“Domine dilrige nos.” ("Lord direct us.")
Regardless of who emerges as the next pope following the Roman Catholic Church’s impending conclave of cardinals in Vatican City, one thing is certain: The church is in dire need of moral rehabilitation.
From pedophile priests to allegations of the Vatican bank’s involvement with money-laundering for the mafia, the church has had its fill of bad press in recent years. The first step in regaining the moral high ground is electing a pope who is innocent of all past misdeeds, both those actually perpetrated and those merely perceived. Since the name a pope chooses can indicate the theme of his papacy, the next pope must take the name “Innocent” as a means of indicating the church is on an inspired path of renewal and enlightenment.
There have been 13 popes who took the name “Innocent,” including Innocent III, architect of the doomed Fourth Crusade from 1202 to 1204. But when the next pontiff chooses the name “Innocent,” he must make it clear that his objective is not a fresh crusade geared toward conquering or subjugating but a new path toward peace, love and harmony for all people. Pope Innocent XIV must launch a new mission, one that has the full support of the Magisterium and expands the stated objectives of the 21st ecumenical council (1962-65) to include the entire world. Innocent’s vision must be comprehensive, based on the teachings in Mark 16:15, in which proclaims, “Go ye into all the world, and preach the gospel to every creature.”
This outreach to Protestants and others would be seen a bold gambit, to be sure, but it is a move that would ultimately serve the interests of the Holy See and promote cause of peace and justice on a global scale. Unless the church takes inspired steps to purge itself of the darkness that has descended in some quarters, the pontificate itself will come to be seen as mere window dressing on a corrupt and decadent organization. For the sake of the Christian message and the martyrs who have died in a state of grace while spreading the message of the Gospels, the church must use this opportunity to decisively seize the moral high ground and bring about a global renewal of spirit.

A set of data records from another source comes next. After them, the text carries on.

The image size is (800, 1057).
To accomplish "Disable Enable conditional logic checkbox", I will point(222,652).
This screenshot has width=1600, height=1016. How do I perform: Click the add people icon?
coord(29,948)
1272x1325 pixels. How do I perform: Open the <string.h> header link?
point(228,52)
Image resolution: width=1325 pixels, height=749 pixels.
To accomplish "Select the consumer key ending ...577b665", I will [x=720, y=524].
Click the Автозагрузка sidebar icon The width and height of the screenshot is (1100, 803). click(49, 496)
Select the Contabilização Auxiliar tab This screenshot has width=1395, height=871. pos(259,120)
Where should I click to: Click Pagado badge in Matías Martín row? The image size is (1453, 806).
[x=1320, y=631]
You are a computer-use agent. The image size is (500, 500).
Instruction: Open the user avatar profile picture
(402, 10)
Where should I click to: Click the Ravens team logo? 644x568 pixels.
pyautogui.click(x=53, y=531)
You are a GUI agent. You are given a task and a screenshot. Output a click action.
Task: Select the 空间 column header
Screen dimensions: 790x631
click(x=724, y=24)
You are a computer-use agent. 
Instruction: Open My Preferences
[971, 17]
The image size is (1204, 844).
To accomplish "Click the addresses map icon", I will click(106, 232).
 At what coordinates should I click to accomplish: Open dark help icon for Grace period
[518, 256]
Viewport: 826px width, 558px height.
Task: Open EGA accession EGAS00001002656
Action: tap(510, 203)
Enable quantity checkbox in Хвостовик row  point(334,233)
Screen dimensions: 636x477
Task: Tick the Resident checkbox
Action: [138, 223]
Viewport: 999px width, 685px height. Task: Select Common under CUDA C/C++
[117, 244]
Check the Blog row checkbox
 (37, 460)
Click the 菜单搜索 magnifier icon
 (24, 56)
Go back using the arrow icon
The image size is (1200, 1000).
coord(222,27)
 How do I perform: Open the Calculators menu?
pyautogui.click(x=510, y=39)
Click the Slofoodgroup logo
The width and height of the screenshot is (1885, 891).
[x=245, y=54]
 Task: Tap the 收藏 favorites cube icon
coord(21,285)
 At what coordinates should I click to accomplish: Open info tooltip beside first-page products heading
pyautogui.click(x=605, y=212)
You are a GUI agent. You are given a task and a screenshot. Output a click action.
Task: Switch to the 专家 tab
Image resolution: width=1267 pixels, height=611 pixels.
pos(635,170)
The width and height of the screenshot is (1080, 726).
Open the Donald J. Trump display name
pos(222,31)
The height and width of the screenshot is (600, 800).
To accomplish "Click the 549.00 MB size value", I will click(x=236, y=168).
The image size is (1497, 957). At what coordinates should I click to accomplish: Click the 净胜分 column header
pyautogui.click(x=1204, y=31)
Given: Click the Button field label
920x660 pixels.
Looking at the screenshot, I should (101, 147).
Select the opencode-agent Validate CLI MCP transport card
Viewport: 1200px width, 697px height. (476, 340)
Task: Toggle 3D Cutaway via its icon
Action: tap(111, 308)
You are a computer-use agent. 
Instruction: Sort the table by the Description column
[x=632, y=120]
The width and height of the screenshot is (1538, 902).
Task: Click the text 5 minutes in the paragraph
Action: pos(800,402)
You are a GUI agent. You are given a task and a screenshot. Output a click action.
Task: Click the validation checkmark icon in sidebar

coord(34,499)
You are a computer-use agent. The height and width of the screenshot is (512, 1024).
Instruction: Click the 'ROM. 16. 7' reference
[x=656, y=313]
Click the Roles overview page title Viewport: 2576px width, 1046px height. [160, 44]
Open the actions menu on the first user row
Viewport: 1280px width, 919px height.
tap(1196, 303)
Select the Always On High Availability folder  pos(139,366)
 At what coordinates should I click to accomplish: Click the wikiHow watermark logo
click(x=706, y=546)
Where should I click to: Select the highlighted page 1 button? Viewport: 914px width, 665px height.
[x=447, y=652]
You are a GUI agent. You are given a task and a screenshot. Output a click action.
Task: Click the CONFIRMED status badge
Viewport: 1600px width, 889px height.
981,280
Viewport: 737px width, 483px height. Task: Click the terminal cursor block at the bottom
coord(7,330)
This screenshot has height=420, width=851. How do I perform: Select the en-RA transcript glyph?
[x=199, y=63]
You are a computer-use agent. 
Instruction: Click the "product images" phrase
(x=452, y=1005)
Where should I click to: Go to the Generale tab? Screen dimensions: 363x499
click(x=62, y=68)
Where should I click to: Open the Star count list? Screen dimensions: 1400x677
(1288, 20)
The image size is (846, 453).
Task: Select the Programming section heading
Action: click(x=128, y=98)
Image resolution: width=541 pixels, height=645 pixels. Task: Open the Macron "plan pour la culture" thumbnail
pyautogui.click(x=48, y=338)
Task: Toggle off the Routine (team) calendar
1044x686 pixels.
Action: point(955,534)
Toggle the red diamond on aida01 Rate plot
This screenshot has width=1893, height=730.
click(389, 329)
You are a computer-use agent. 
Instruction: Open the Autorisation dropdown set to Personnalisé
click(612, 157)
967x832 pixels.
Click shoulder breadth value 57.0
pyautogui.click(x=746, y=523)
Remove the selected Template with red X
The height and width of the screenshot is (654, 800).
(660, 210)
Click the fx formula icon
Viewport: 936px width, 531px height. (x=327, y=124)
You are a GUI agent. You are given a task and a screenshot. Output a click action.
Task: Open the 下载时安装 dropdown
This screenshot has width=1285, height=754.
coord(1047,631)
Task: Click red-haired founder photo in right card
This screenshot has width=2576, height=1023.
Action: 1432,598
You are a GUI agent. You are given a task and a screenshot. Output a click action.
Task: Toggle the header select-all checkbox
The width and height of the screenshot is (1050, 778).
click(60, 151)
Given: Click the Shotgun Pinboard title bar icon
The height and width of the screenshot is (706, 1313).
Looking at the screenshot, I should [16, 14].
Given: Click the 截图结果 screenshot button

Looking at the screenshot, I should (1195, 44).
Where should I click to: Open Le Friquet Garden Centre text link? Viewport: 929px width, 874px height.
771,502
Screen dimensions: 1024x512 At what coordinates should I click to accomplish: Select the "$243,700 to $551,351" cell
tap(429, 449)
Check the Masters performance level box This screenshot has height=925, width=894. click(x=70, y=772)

By choosing the name “Innocent,” the next pontiff can signal the vast, far-reaching implications of the epochal shifts within – and beyond – the Roman Catholic Church.
Invoking the spirit of Vatican II
In his speech that opened the second Vatican Council (Vatican II) in October 1962, Pope John XXIII spoke of a church that recognized the changes rapidly unfolding in the modern era:
“Present indications are that the human family is on the threshold of a new era. We must recognize here the hand of God, who, as the years roll by, is ever directing men's efforts, whether they realize it or not, towards the fulfillment of the inscrutable designs of His providence, wisely arranging everything, even adverse human fortune, for the Church's good.”
John’s words gave voice to the hope and optimism inherent in Vatican II, and yet, since that historic 20th century rebirth of sorts for the Roman Catholic Church, especially in the years following the death of Pope John Paul II, it has failed to live up to its grand mission.
Catholicism needs another Albino Luciani
What is needed now is a pope in the mold of Albino Luciani, a surprise choice after the death of Pope Paul VI in 1978. Luciani, who took the name John Paul I, served as the Vicar of Christ a mere 33 days before his sudden death. In his short time as pontiff, John Paul I – nicknamed “the smiling pope” for his good humor and optimistic disposition – made clear that the mission of the church could not be an insular one. In calling for full implementation of the Vatican II vision, John Paul I wrote, “(W)e will be at the service of truth, of justice, of peace, of harmony, of collaboration within nations as well as rapport among peoples.”
This should be the guiding principle for the next pope and for the church as a whole. With a Pope Innocent XIV at the helm, the church will be able to move through these difficult times and begin to focus on a new era of ecumenicalism and spiritual purity that is not limited by self-imposed problems arising from an incomplete understanding of the Gospels. May the Paraclete touch the hearts and souls of those present at the upcoming conclave and guide these select men to make the right decision, not only for the future of the Roman Catholic Church but for the amelioration of all humanity.